According to Pliny, the very form of the great temple of Hera at Samos, a grid of 8 x 21 columns covering roughly 50 x 100 meters, evokes the Egyptian Labyrinth at Hawara, a vast mortuary complex of twelve courtyards (and according to Heroditus, who had visited) over 3000 rooms built for Pharaoh Amenemhat III, the last great king of the 12th dynasty. The Labyrinth (above, a recent computer-generated reconstruction) was one of the wonders of the Ancient world and far more famous in antiquity than the Great Pyramid. Tragically, the Romans used Hawara as a quarry and with customary thoroughness so completely effaced the complex that, even after major excavations, reconstructions of the Labyrinth are still based almost entirely on ancient descriptions. Nonetheless, Pliny specifically mentions the temple of Hera at Samos, with its dense grid of columns, as one of the world's great labyrinths, comparable to the Egyptian Labyrinth, famed for being so bewildering that one had to visit with a ball of string or a native guide. (Below, a view of the pronaos of the temple of Artemis at Ephesius.)
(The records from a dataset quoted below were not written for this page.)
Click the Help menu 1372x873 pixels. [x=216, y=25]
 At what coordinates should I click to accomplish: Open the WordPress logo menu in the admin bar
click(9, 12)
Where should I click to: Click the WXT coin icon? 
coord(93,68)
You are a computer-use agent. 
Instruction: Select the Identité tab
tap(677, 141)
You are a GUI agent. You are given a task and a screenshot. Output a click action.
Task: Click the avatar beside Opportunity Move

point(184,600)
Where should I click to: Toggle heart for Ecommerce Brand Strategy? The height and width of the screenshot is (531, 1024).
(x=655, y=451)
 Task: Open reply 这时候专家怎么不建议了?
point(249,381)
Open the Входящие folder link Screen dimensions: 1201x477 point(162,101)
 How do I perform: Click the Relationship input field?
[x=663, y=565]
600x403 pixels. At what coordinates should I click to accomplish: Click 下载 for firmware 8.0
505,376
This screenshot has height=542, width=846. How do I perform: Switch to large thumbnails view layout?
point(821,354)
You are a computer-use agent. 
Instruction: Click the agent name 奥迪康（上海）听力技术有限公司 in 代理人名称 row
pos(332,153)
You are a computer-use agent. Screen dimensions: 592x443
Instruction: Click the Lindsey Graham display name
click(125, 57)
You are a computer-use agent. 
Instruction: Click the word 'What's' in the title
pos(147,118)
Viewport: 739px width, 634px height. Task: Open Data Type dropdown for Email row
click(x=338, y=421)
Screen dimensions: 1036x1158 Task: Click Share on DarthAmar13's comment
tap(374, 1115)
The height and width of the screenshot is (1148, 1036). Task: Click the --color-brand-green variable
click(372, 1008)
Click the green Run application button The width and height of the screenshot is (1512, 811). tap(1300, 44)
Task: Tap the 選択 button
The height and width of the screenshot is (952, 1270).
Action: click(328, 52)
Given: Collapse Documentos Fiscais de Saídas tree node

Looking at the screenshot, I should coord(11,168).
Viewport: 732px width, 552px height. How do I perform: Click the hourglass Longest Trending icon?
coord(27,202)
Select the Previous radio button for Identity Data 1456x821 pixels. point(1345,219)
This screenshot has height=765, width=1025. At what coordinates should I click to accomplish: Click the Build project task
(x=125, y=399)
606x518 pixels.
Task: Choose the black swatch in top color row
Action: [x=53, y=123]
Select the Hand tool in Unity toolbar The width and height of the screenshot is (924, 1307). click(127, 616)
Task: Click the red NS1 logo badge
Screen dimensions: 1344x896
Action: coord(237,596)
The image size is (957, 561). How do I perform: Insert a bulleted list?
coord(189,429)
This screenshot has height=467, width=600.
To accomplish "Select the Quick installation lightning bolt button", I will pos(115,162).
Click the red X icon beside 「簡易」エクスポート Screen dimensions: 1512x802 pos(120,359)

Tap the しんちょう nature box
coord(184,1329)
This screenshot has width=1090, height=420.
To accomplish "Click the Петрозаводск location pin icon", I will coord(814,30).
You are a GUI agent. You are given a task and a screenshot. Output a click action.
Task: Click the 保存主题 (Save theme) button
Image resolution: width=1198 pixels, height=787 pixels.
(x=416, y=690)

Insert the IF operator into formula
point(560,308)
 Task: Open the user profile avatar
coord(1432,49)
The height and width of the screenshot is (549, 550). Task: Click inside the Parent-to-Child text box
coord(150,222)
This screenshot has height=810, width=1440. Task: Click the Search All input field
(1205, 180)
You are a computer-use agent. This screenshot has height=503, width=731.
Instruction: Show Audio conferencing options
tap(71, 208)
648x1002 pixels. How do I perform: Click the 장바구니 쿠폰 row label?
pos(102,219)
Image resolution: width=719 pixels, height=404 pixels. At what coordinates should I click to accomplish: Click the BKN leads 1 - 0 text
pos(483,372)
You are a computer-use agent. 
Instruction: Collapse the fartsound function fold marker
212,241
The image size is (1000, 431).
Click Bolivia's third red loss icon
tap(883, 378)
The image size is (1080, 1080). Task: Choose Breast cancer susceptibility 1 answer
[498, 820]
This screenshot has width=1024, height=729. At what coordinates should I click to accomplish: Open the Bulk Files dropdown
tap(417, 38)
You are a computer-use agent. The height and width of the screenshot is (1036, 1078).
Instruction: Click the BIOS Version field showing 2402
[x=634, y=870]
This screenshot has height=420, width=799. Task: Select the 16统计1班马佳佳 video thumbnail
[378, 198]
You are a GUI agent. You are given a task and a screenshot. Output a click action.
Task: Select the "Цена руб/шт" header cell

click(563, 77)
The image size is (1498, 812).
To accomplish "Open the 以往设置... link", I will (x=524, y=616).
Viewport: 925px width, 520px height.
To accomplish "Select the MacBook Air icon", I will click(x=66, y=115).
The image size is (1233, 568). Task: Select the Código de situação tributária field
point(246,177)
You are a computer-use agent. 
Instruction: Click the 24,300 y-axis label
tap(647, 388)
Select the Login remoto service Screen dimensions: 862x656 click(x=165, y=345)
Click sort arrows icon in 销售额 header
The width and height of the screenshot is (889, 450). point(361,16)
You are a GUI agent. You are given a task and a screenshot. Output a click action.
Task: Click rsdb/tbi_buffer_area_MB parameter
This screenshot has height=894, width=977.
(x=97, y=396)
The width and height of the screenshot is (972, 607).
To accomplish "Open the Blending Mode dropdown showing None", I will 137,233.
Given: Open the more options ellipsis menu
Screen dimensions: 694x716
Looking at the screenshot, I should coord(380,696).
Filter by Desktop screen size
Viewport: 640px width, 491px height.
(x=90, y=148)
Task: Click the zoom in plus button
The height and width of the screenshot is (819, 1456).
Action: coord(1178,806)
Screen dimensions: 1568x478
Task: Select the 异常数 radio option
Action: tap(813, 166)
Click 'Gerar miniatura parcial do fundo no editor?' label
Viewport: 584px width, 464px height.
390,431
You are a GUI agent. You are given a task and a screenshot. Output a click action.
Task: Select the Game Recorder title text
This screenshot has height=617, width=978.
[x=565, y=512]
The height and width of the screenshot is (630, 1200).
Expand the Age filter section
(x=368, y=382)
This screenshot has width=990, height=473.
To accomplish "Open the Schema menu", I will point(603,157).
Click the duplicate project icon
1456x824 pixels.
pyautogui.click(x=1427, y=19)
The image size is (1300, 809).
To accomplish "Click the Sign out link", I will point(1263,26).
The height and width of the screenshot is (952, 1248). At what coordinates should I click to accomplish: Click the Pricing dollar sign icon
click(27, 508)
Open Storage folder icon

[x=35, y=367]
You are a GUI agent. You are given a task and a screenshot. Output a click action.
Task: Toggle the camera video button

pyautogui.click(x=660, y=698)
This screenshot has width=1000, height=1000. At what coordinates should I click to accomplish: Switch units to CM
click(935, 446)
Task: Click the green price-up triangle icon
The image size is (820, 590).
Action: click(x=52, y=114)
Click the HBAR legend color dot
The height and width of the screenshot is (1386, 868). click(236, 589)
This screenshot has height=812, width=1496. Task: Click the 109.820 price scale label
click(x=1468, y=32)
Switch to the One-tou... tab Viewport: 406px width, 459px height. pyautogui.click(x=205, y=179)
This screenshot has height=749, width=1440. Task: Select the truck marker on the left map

When we seek out the earliest recognizable Archaic precursors to Ionic columns, we first find ourselves on the isles of Lesbos and Troas, birthplace of the Aeolic capital, composed of two robust volutes bracketing a palmette. The Lesvs were great poets and pre-eminent seafarers and colonized the coast of Asia Minor (Anatolia, or contemporary Turkey), and the Aeolian city of Smyrna was admitted to the Ionian league circa 650 BC, unsurprisingly bringing us full circle back to Ionia's doorstep. (Below, an Aeolian capital from Neandria in Troas, an ancient city on the Turkish coast not far from Ionia).


Obviously, this abstracted floral motif is an adaptation of Egyptian lotus and papyrus capitals, and indeed one of the earliest recognizably Ionic capitals, which rotates the Aeolian volutes to link them horizontally, creating a pad, has been found in the Greek enclave of Naukratis in Egypt (below).



Assyrian Roots

Formally, the Ionic capital's directionality indicates that its earliest precursors were cap blocks meant to span and support beams and lintels, a construction technique most elaborated in Assyrian architecture. Egypt had fallen under control of the Assyrian empire in Archaic times, and a simple glance at early Assyrian capitals and particularly those used at Persepolis (both below), indicates that the ultimate inspiration for the Ionic springs from Assyria. (Though Persepolis was begun a century after the appearance of the Ionic, its architecture exhibits an extremely high level of refinement, indicating a long prior tradition.)



In fact direct proof of influence and exchange can be found in the remnants of the temple of Hera at Samos, where one finds sculpted stones bearing much the same doubled volutes as at Persepolis (below).


Clearly, the Assyrian capital holds a welter of meanings—those at Persepolis have three tiers of symbols: bulls, volutes and lotuses, like a triple-scoop ice cream cone. Other Assyrian precursors depict flowers, humans and rolled papyrus or parchment scrolls (below).


The Ionic abstracts and conflates all these symbols, and this was its genius. The horned bull of Taurus of the Assyrians; the Egyptian lotus; the papyrus scroll, symbol of human intellect; the Fibonacci sequence, sacred geometry encoding nature's growth—all these meanings come together in the volutes of the Ionic capital—a great fusion of ancient knowledge and a symbol above all of the glory of ancient Ionia.